Court: Hate tattoos can be used against suspect

          

ALBANY, N.Y. — New York’s highest court ruled Tuesday that a defendant who refused to testify at trial couldn’t keep his tattoos from speaking against him.

Photographs of defendant Christopher Slavin’s many white supremacist tattoos were used against him in a trial over the brutal assault of two Mexicans in Suffolk County. The tattoos weren’t used to identify the suspect – the victims hadn’t seen the tattoos covered by Slavin’s clothing – but instead were used to help determine Slavin’s state of mind and motive in the attack.

Slavin was convicted of second-degree attempted murder, first-degree assault and other charges in the brutal attack with a friend on two Mexican workers in Suffolk County in 2000.

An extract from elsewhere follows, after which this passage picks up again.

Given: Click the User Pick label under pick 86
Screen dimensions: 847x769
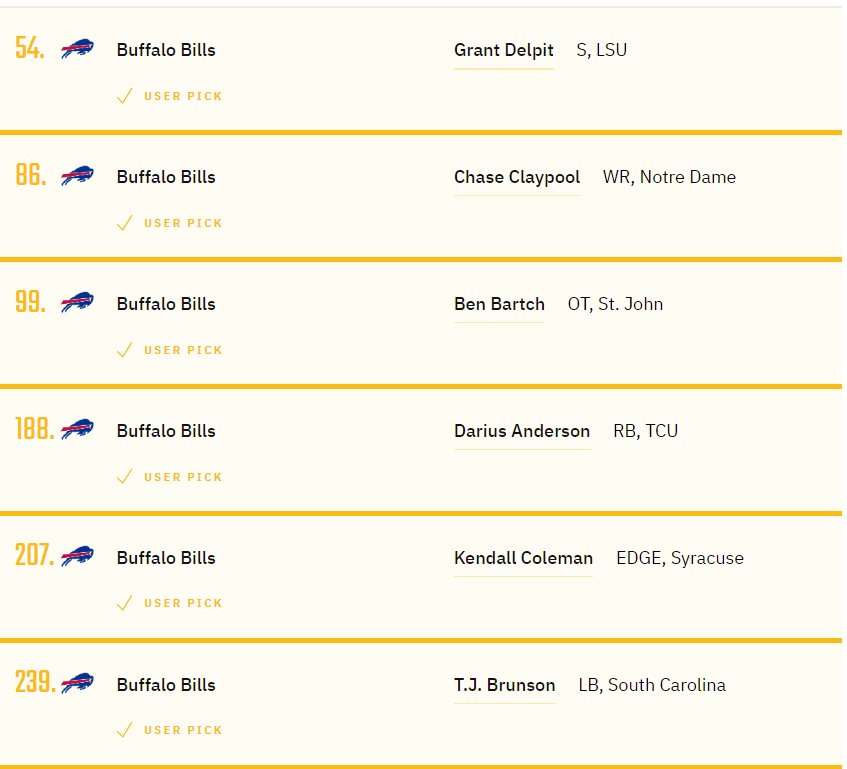Looking at the screenshot, I should pyautogui.click(x=183, y=223).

The tattoos include: profanities regarding “all police,” hatred to “the world,” Nazi swastikas, “New York Hate Corps,” a cartoonish figure with a large nose wearing a skull cap with money protruding from his pockets and about to be kicked by a skinhead racist with an ax, Viking figures, Celtic crosses and a Nazi “SS” symbol.

The stripping of Slavin and the forced photographing of the tattoos was seen by defense attorneys as a violation of Slavin’s Fifth Amendment rights against self-incrimination.

Slavin is serving 25 years to life in prison for the attack.

“Although the jurors may have inferred defendant’s motive from the existence of the tattoos, the tattoos were not compelled testimony within the scope of the privilege” under the U.S. Constitution’s amendment, according to the decision that split the court, 4-2.

Prosecutors “did not force defendant to reveal his thoughts and beliefs; they presented an expert witness who testified about the customary meaning of the images depicted by defendant’s tattoos,” the decision stated. “Nothing that occurred here implicated defendant’s privilege against self-incrimination.”

Using tattoos against the bearer is a new one for the National Tattoo Association based in Allentown, Pa., which promotes tattoos as an art form.

“Everybody gets different types of tattoos,” said Flo Makofsky, treasurer of the group. “It really has nothing to do with what a person thinks … (but) we don’t recommend people get tattoos like that, nothing hurtful.”

The New York Civil Liberties Union had no immediate comment on the decision.

Judge Carmen Beauchamp Ciparick wrote a strong dissent that called one of the majority’s analogies to written documents “dubious at best.”

“Surely the forced strip search of a defendant constitutes a far greater invasion into privacy rights than a subpoena for documents,” she wrote.

“I would conclude that defendant’s privilege against self-incrimination was violated. In ruling otherwise, the court has misunderstood the import of the Supreme Court’s relevant precedent,” Ciparick wrote.

Slavin’s “heinous crimes and despicable beliefs do not exempt him from the protections of the constitution or the law … tattoos, obtained by compulsion, to demonstrate his subjective beliefs and thought processes plainly violated his privilege against self-incrimination.”

She notes, however, that the tattoos didn’t result in Slavin’s conviction on the most serious charges for which there was “overwhelming” evidence. Still, she said that an aggravated harassment charge should have been reversed.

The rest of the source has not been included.